I don’t know when it happened, but Dante has become my anchor, my security.
His touch comforts me, his voice calms me, and his gaze makes me feel like I belong somewhere.
Even if that place is beside a dangerous man.
Even if that place is a prison.
When we had that conversation about Dante’s possible departure, I never imagined he would take me with him.
However, now, the idea of traveling by his side consumes me in a way never thought possible.
I’m eager for that day.
To leave here and see the world alongside the man who makes me feel things I never believed I could feel. During these days, I tried to ignore what was growing inside me and tried to tell myself it couldn’t be real.

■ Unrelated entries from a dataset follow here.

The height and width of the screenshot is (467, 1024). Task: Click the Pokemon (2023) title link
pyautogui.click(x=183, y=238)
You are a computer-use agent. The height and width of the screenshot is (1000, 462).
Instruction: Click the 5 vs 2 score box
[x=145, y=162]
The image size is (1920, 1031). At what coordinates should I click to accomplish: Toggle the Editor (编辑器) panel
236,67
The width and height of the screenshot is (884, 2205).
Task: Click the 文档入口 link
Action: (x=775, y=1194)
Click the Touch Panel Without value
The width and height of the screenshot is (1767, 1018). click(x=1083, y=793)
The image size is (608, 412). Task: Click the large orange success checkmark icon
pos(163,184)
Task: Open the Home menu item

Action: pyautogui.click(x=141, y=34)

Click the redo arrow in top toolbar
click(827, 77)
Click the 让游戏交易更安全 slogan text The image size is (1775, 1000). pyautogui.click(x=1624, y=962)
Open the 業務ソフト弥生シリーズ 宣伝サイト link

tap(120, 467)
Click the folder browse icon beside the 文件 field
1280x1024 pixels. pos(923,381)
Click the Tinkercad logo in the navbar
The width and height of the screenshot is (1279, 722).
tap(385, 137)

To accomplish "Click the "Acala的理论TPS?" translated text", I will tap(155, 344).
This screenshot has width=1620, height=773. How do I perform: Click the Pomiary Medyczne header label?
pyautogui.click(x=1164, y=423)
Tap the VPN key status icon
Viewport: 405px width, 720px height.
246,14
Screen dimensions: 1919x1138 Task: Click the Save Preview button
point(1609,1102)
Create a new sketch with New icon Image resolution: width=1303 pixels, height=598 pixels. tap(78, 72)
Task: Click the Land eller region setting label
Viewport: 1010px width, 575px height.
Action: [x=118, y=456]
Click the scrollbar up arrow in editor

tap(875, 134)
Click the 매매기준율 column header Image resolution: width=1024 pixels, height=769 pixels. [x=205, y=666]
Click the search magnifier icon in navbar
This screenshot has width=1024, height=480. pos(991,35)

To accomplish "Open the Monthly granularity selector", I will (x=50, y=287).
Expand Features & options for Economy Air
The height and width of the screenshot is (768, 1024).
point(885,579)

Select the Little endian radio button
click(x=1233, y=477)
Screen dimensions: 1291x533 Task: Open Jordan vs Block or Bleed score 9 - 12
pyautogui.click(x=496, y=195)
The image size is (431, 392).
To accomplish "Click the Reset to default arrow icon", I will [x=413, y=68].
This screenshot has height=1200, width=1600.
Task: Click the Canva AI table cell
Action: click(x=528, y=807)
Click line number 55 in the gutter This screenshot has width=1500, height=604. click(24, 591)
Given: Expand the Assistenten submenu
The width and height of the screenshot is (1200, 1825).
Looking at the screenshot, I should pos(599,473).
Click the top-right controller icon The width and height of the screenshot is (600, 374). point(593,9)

And I won’t fight it anymore.
I won’t hold back anymore, won’t waste time trying to find justifications, or condemn myself for something that’s already engraved in my heart.
And I don’t want it any other way.
It was funny when he mentioned that he follows some Asian recipes to stay young. I laughed so much that I even forgot the pain for a moment.
Discovering that he’s forty years old was another shock. I would never have guessed. He doesn’t look anywhere near that age. There’s a vitality in him, such an intense and imposing presence, that makes him seem much younger.
The truth is, I’ve loved getting to know him.
Learning more about who he is beyond the monster everyone fears..
And I want to keep discovering every part of Dante.
I want to see all his facets.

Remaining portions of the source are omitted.